Ce que nous prenons pour "maintenant" se compose des souvenirs de ce qui a précédé et des attentes de ce qui reste a venir. Autrement dit, nous n'avons pas de maintenant... (p 242) Nous voyons au-delà de l'instant qui, par conséquent nous échappe. Un loup voit l'instant mais pas au-delà ; la flèche du temps lui échappe. Voilà ce qui nous distingue des loups : nous avons un rapport différent au temps. (p 251) Nous ruminons, nous anticipons ... Comme nous avons mieux voir au-delà de l'instant que le regarder en face, nous voulons que nos vies aient du sens, tout en étant incapables de comprendre comment cela se pourrait... (p 258) Pour que la vie continue, il ne faut pas que nos espoirs ou projets aboutissent ... alors il ne peut y avoir de sens dans la réalisation de projets mais dans notre réalisation en restant intègre et juste.

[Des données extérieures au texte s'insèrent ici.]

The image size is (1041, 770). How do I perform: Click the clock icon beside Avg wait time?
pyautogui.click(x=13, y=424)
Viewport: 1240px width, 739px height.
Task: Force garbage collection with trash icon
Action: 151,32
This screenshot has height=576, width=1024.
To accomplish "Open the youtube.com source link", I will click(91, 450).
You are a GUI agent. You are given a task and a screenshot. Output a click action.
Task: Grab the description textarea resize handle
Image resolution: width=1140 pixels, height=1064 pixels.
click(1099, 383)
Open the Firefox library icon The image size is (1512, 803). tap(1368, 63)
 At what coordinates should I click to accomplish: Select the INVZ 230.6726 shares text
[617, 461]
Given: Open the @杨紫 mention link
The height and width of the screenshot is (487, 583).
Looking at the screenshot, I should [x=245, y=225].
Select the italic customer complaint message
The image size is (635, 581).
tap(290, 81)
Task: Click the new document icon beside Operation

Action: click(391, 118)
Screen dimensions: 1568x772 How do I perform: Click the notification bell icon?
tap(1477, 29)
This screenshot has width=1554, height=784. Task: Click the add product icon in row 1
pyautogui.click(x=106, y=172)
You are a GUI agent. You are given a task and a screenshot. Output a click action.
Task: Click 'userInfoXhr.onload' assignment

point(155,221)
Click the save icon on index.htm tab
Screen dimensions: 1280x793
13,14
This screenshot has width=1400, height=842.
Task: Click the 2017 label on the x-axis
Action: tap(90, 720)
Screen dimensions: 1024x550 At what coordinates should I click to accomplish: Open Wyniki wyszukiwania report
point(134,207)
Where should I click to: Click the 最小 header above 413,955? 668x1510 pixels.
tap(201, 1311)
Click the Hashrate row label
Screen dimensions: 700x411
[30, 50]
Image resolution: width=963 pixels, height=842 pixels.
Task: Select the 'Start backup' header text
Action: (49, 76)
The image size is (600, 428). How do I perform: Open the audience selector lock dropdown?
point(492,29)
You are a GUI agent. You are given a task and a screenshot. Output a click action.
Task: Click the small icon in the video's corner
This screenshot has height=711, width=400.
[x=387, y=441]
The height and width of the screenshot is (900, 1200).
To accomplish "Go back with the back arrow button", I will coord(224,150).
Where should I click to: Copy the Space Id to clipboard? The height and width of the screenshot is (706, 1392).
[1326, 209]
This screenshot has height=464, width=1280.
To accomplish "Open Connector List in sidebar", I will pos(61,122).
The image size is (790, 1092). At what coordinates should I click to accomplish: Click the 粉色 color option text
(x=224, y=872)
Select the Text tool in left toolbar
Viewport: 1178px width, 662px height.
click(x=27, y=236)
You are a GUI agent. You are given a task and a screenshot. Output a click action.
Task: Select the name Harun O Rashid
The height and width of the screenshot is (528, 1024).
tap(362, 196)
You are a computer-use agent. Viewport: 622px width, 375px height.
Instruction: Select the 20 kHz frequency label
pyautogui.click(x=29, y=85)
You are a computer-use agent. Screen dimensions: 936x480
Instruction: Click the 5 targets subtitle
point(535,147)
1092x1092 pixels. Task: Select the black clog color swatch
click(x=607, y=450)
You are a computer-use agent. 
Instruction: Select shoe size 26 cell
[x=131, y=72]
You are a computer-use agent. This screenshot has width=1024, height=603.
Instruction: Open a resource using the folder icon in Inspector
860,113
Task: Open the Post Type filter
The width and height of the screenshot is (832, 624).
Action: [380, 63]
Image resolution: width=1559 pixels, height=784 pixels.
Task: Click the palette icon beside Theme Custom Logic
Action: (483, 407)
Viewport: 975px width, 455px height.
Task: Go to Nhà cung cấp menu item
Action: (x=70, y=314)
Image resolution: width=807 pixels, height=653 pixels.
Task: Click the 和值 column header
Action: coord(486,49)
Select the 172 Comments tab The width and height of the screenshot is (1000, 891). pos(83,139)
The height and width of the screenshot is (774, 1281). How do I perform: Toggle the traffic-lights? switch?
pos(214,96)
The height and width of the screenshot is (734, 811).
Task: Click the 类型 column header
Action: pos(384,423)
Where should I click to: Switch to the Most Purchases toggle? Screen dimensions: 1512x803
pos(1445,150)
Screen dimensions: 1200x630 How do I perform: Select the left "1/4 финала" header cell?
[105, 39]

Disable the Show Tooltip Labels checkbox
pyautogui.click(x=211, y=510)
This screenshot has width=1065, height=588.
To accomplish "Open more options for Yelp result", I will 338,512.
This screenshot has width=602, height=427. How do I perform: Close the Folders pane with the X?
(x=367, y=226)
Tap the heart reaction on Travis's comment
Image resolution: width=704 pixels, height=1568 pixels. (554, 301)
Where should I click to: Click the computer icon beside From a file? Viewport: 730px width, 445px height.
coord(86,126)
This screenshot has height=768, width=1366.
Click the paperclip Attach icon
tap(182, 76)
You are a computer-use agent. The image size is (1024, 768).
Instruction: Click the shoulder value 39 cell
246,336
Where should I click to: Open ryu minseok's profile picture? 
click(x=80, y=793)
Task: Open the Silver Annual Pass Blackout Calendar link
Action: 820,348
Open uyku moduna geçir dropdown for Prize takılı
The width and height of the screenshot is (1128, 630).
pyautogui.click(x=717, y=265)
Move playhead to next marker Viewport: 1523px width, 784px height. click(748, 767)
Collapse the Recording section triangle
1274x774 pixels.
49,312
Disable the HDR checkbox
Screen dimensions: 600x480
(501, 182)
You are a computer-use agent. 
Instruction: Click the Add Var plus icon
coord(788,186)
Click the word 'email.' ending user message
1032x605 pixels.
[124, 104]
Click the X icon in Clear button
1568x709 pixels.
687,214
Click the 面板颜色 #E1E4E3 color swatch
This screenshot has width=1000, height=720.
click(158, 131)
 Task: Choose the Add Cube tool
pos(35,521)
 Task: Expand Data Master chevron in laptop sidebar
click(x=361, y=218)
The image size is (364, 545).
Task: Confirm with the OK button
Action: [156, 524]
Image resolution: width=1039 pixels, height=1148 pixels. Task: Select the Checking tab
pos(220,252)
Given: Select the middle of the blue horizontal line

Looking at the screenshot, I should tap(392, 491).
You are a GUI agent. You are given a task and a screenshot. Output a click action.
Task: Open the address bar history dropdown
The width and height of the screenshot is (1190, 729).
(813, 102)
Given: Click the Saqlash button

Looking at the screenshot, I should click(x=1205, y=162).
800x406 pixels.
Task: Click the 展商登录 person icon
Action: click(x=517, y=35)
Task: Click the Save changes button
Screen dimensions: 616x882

Avoir (pour le singe) et être (pour le loup) :
La vraie bonté, écrit Mark Rowlands, ne peut se manifester dans toute sa pureté et sa liberté qu’à l’endroit de ceux qui ne possèdent pas de pouvoir. Le test moral le plus radical est de savoir quel rapports vous entretenez avec les animaux. Si nos existences sont une ligne constituée par les trajectoires des flèches de nos désirs, alors on peut posséder ce qui est délimité par ces trajectoires.... Comme je l'ai appris de Brenin : le plus important .. se trouve précisément dans ce que l'on ne peut pas s'approprier... "Avoir" a énormément d'importances pour un singe, qui mesure sa propre valeur à l'aune de ses biens. En revanche "être" est crucial pour un loup... En déclarant que le sens de la vie se loge dans des instants ... je suggère qu'il y a des moments dans l'ombre desquels nous trouveront ce qui compte le plus dans nos vies. Ces instants correspondent à nos temps forts. Nos temps forts sont rarement agréables, ce sont même parfois les moments les plus pénibles de nos existences. Mais ce sont ceux durant lesquels nous sommes au mieux de nous-mêmes, souvent au prix d’événements épouvantables.... Nous sommes au mieux de nous-mêmes quand cela ne rime plus à rien de continuer, lorsque aucun espoir ne le justifie plus. 266-271 Mark Rowlands reprend la métaphore de Brenin acculé par le Pit Bull : le louveteau grogne avec fermeté car il se sait fort par nature, quelques soient les circonstances.

Le temps nous dérobe notre force, nos désirs, nos buts, nos projets notre avenir, notre bonheur et même l'espoir. Tout ce que nous avons tout ce que nous pouvons posséder le temps nous l'enlèvera. Mais jamais il ne pourra nous arracher ce que nous avons été dans nos meilleurs moments. p 273

Pendant 15 ans, Brenin a partagé la vie de Mark Rowlands. Vivre avec un loup a révélé au philosophe une autre manière d'être et de voir la vie. Plutôt que de suivre (ou subir) un "contrat social", il est possible de se libérer des faux-semblants, des faux espoirs, pour être réellement. Le Philosophe et le loup retrace l'évolution de la pensée du philosophe "instruit" par le loup, pour que nous aussi réveillons le loup qui dort en nous.